RECORDS PROVIDED Block Start

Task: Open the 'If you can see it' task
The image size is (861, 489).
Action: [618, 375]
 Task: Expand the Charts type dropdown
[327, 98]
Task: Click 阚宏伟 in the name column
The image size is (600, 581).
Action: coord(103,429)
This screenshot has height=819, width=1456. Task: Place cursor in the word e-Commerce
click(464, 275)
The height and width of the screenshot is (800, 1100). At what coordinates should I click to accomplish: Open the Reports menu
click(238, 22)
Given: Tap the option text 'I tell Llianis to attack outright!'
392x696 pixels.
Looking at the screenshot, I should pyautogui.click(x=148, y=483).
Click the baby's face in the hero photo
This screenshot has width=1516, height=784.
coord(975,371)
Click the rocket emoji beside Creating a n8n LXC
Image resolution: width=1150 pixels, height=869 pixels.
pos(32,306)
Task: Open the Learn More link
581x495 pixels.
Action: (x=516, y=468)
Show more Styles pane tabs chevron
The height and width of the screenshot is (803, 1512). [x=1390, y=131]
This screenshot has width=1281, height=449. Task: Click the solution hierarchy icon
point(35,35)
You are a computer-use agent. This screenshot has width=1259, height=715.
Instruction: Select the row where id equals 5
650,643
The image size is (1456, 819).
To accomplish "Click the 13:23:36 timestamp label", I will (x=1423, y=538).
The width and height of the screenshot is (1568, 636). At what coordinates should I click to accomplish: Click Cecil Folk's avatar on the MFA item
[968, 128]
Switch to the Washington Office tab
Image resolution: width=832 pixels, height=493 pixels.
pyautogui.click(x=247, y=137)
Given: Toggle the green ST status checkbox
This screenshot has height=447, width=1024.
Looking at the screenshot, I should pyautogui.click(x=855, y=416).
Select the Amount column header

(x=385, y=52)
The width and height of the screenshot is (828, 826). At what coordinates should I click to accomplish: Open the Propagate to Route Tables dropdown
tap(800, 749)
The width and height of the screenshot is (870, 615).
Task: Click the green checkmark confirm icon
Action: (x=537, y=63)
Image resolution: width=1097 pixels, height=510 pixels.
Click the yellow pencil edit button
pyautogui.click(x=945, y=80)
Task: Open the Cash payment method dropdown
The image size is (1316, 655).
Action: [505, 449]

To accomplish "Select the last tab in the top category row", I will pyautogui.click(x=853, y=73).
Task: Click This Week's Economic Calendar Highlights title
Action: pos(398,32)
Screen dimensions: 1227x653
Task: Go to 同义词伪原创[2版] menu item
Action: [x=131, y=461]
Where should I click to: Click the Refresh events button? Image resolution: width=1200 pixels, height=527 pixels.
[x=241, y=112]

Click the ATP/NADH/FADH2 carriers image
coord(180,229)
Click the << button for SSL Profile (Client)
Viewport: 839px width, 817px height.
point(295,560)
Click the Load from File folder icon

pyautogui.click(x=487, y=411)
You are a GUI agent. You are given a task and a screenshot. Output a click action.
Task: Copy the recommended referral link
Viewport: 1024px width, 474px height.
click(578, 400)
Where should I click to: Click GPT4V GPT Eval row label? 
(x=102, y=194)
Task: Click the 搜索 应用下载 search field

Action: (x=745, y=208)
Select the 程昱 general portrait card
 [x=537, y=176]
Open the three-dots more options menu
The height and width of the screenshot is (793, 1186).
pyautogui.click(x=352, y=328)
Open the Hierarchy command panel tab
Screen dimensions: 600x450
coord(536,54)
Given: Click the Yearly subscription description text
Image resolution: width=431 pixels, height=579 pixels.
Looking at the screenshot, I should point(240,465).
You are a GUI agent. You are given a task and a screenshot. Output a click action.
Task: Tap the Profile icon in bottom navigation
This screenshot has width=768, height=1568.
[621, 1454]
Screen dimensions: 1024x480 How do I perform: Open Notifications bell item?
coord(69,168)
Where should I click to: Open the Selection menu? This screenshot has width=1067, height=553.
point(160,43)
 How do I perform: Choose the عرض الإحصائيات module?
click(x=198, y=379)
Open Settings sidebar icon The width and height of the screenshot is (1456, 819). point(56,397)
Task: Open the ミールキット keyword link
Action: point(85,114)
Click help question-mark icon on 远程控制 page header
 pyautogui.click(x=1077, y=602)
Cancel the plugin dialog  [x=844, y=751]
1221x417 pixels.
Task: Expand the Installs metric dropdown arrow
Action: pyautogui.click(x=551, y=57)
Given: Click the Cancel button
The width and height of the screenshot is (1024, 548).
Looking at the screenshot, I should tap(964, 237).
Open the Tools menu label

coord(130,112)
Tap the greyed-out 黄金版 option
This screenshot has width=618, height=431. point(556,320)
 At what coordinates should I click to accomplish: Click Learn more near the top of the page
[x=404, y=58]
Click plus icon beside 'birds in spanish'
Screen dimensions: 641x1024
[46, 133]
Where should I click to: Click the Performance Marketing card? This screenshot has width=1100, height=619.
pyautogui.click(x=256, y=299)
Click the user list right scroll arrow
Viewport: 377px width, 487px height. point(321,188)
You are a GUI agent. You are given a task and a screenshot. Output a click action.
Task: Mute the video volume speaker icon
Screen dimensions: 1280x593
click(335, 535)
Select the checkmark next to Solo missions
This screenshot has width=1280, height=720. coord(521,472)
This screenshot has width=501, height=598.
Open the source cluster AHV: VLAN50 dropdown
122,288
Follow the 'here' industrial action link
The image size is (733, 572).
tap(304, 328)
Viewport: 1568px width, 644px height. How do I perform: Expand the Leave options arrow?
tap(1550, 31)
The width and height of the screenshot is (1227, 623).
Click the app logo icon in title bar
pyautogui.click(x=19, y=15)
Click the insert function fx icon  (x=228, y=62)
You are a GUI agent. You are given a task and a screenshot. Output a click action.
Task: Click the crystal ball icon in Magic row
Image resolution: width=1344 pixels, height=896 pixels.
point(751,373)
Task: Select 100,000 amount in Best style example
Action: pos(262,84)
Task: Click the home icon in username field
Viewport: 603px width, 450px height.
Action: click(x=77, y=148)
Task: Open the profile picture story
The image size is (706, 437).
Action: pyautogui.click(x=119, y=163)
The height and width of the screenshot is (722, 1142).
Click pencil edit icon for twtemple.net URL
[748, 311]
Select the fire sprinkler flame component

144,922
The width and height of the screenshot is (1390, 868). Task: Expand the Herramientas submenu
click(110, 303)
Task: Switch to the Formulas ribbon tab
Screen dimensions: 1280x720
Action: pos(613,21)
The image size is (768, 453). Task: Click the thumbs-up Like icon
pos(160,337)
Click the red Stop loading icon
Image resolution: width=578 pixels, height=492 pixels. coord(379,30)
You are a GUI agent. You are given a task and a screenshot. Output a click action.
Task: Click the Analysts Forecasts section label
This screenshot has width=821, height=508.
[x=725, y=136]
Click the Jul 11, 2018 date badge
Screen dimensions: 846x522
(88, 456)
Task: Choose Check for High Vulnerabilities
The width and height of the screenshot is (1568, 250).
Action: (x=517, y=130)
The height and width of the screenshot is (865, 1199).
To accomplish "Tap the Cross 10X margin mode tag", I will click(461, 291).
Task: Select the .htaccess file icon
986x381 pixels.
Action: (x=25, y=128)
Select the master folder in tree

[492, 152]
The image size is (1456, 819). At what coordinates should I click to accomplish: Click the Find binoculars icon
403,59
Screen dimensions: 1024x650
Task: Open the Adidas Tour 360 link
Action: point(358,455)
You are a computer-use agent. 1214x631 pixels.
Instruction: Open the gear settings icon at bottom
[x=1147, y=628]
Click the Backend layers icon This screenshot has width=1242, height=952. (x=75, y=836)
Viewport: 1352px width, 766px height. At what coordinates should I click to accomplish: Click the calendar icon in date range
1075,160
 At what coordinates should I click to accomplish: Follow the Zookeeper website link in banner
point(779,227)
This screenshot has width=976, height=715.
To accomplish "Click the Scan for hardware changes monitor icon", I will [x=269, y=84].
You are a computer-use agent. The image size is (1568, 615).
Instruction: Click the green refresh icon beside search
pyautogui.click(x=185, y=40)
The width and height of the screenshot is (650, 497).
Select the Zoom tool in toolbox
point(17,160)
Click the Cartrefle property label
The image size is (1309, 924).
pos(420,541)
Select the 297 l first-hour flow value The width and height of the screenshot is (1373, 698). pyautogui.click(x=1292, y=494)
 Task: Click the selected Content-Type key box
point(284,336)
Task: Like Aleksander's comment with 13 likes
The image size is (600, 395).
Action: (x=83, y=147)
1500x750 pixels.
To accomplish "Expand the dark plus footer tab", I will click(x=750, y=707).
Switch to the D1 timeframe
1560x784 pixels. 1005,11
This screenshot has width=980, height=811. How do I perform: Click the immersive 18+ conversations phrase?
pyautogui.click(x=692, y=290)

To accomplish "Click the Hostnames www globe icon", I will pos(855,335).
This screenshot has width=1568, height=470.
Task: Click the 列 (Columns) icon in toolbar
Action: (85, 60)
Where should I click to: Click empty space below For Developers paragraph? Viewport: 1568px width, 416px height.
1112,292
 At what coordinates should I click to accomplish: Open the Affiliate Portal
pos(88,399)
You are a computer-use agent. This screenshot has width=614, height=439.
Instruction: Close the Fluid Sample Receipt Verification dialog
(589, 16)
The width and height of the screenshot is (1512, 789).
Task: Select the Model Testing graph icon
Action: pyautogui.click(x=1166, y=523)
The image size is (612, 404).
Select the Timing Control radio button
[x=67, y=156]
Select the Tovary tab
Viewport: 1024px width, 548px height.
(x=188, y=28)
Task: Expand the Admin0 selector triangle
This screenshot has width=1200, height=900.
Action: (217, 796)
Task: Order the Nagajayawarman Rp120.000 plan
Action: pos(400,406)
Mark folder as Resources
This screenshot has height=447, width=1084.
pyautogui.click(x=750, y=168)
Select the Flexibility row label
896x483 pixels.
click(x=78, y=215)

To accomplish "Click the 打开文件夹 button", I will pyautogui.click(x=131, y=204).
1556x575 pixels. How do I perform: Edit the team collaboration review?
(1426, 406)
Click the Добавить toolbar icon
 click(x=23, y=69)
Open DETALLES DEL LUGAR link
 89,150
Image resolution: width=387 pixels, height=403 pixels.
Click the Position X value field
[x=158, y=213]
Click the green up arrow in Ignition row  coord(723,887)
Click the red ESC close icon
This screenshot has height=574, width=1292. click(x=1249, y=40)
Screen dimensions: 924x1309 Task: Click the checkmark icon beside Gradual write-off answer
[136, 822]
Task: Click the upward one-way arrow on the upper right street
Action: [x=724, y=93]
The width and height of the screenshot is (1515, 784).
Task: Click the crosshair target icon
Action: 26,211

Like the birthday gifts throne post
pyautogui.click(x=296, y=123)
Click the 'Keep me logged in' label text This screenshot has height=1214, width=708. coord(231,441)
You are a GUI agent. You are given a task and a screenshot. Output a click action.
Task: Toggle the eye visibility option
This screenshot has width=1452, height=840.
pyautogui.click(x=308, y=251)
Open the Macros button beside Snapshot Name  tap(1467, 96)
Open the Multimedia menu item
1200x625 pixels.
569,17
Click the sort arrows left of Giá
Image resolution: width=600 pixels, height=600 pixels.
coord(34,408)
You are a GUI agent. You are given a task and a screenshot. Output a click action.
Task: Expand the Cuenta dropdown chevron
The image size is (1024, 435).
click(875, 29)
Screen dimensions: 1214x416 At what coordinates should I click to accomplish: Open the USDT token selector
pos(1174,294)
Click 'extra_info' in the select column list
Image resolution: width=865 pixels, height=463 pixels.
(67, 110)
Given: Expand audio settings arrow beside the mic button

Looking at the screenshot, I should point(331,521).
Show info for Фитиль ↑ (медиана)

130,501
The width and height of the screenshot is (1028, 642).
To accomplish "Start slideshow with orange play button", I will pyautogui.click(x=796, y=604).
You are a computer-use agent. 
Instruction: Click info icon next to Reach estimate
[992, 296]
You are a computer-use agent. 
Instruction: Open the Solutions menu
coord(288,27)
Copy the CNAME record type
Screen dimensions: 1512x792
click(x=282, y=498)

RECORDS PROVIDED Block End

**WHAT TO WORK ON**. Copy exactly the stretch of data above from the line with "Open the source cluster AHV: VLAN50 dropdown" through the line with "Task: Click the home icon in username field", and omit all other lines.

**REPLY TO THE EXERCISE**.
Open the source cluster AHV: VLAN50 dropdown
122,288
Follow the 'here' industrial action link
The image size is (733, 572).
tap(304, 328)
Viewport: 1568px width, 644px height. How do I perform: Expand the Leave options arrow?
tap(1550, 31)
The width and height of the screenshot is (1227, 623).
Click the app logo icon in title bar
pyautogui.click(x=19, y=15)
Click the insert function fx icon  (x=228, y=62)
You are a GUI agent. You are given a task and a screenshot. Output a click action.
Task: Click the crystal ball icon in Magic row
Image resolution: width=1344 pixels, height=896 pixels.
point(751,373)
Task: Select 100,000 amount in Best style example
Action: pos(262,84)
Task: Click the home icon in username field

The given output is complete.